» Directions
The records that follow are to be repeated in full, with no pictures retained.

» Material to process

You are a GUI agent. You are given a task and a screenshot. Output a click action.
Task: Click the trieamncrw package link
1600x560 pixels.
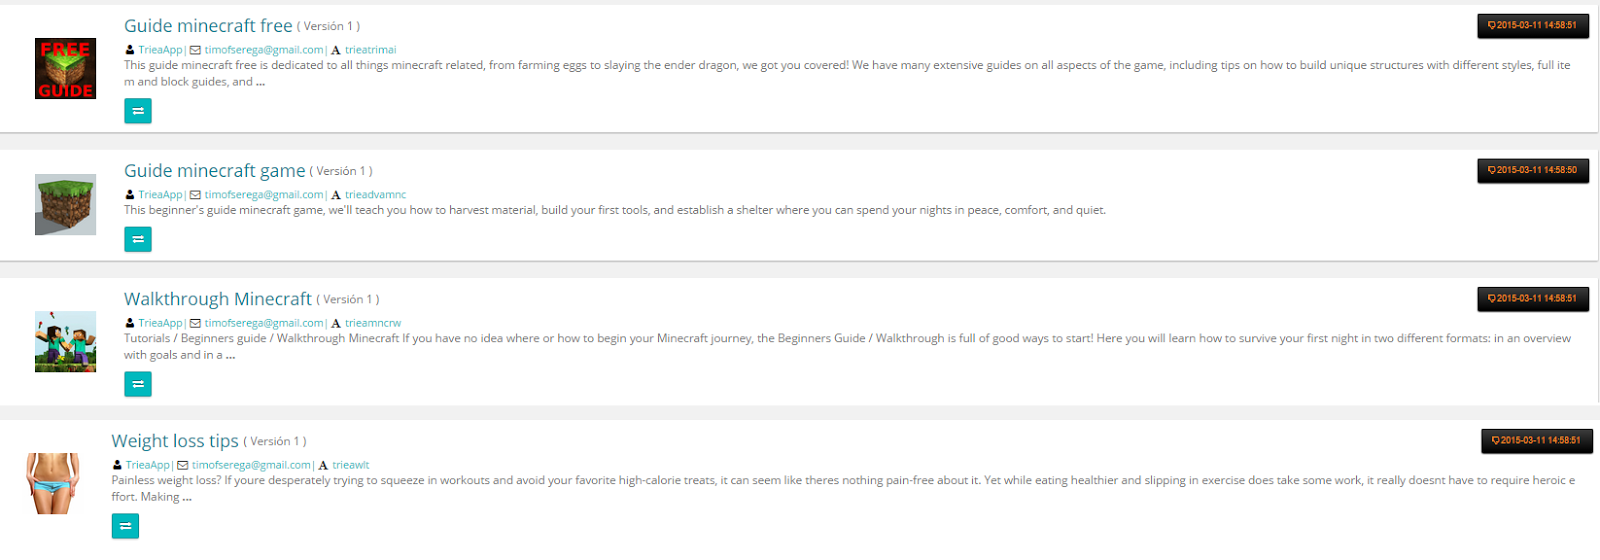373,323
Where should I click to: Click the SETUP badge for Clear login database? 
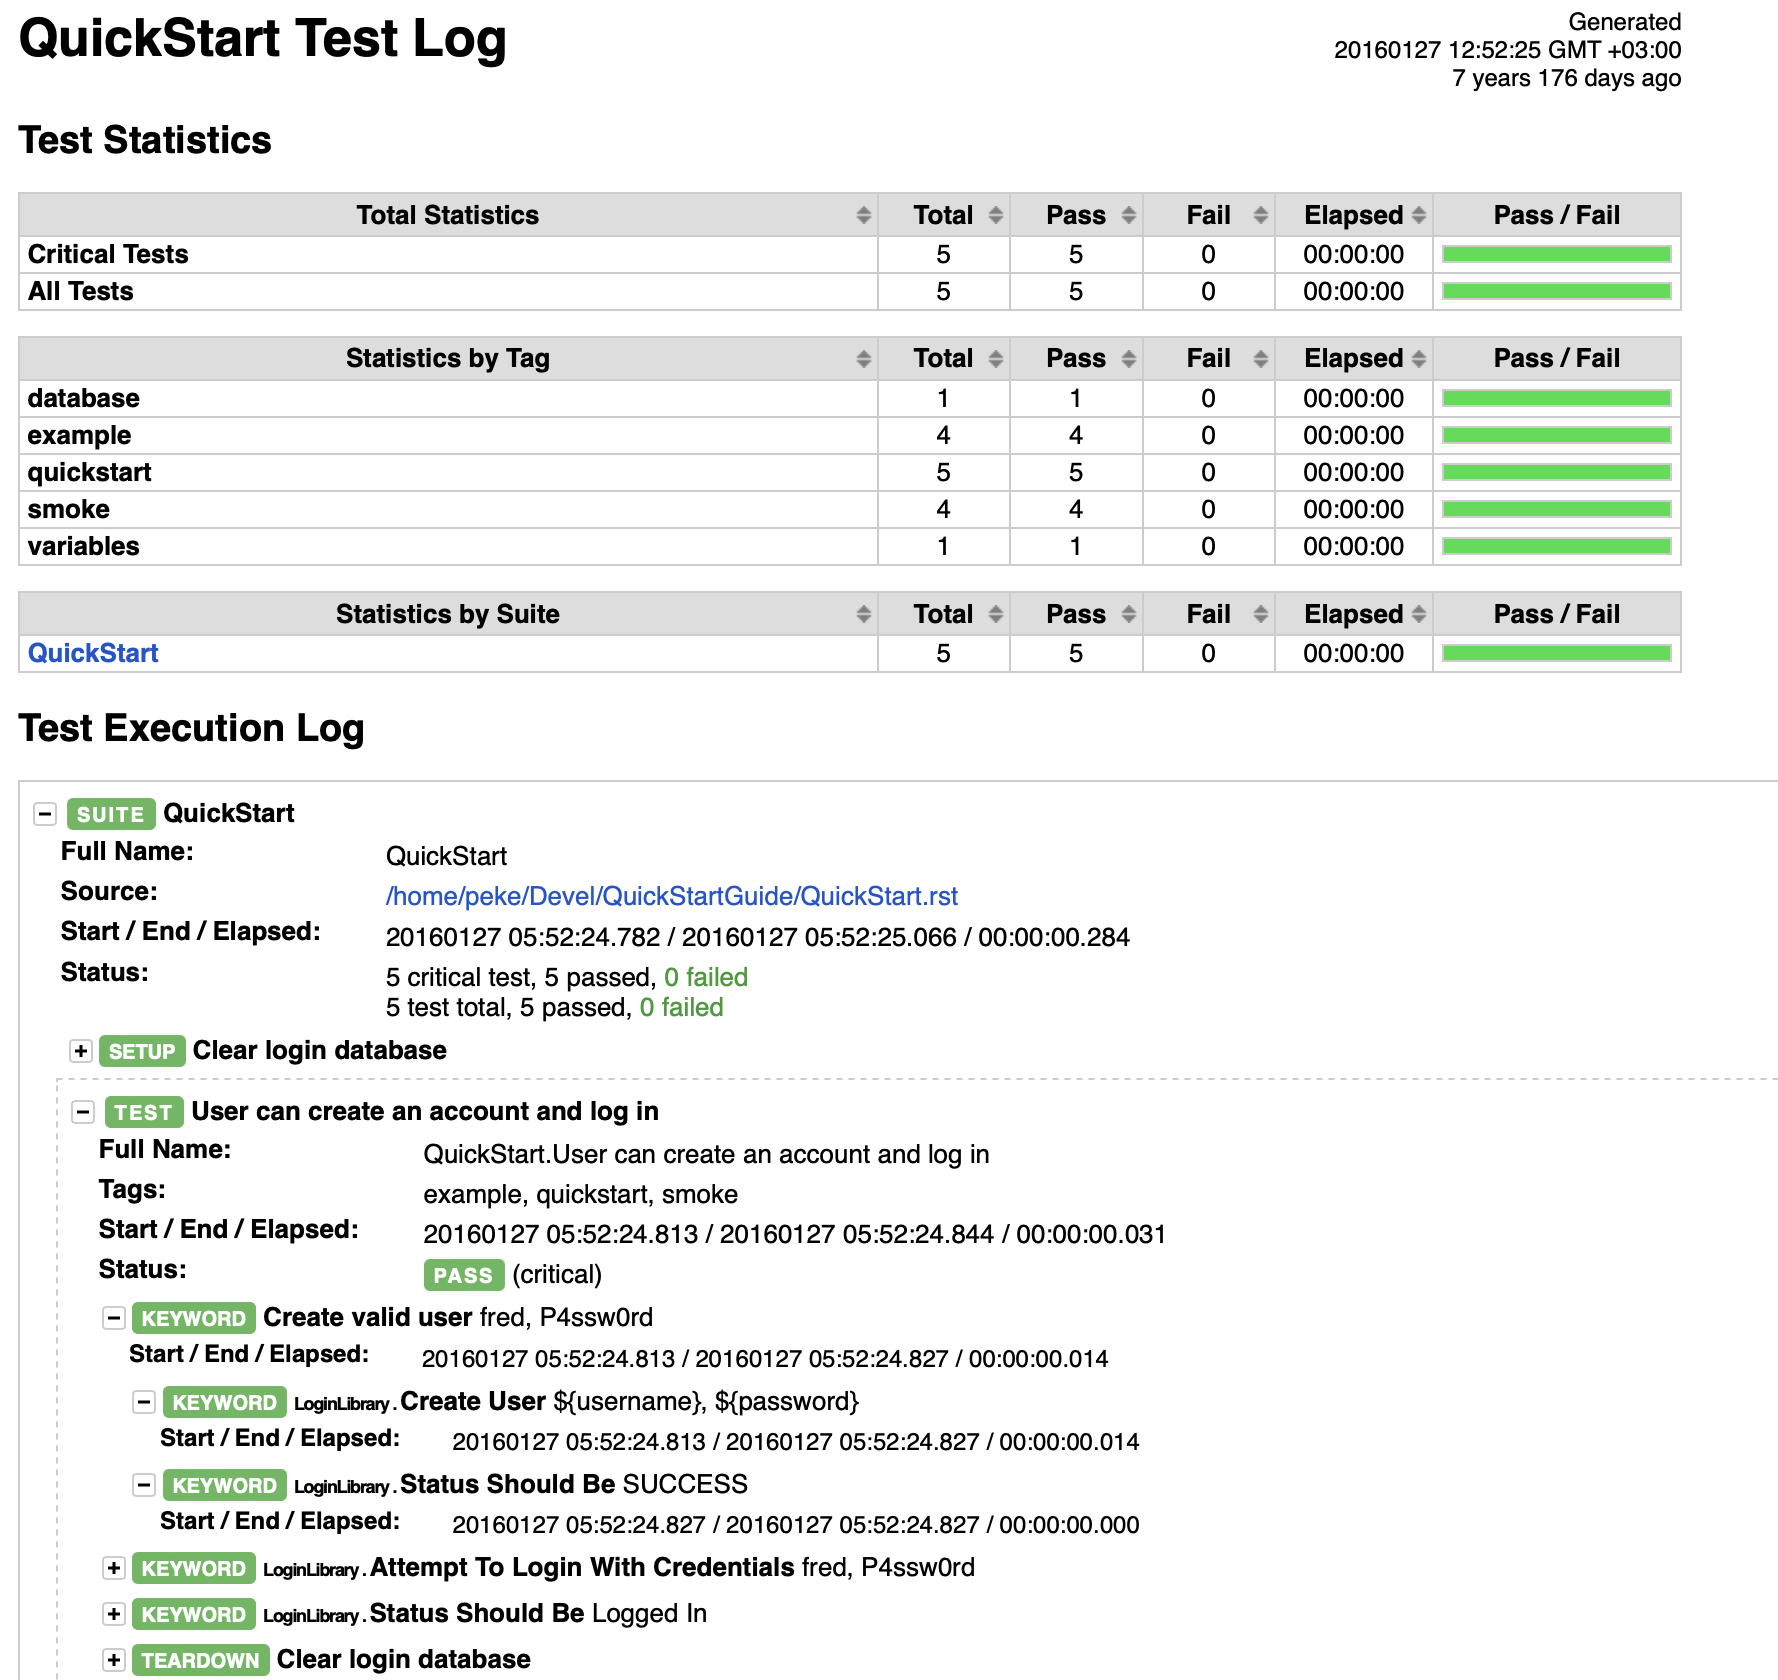(143, 1051)
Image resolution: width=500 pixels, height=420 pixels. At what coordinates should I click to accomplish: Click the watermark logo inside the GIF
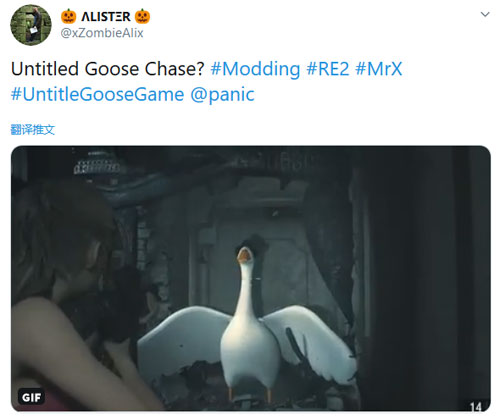(x=97, y=165)
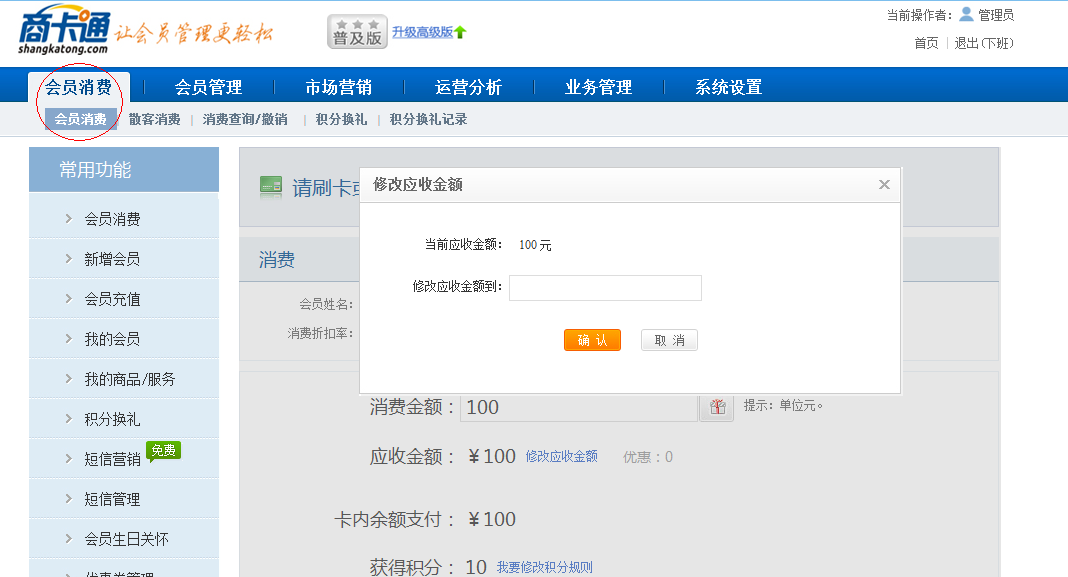Expand 我的商品/服务 in the sidebar
Viewport: 1068px width, 577px height.
click(129, 379)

» Exercise result
You are a GUI agent. You are given a task and a screenshot. Output a click action.
Task: Click the trieamncrw package link
1600x560 pixels.
373,323
Where should I click to: Click the SETUP badge for Clear login database? 
(143, 1051)
Image resolution: width=500 pixels, height=420 pixels. At what coordinates should I click to accomplish: Click the watermark logo inside the GIF
(x=97, y=165)
Expand 我的商品/服务 in the sidebar
Viewport: 1068px width, 577px height.
click(129, 379)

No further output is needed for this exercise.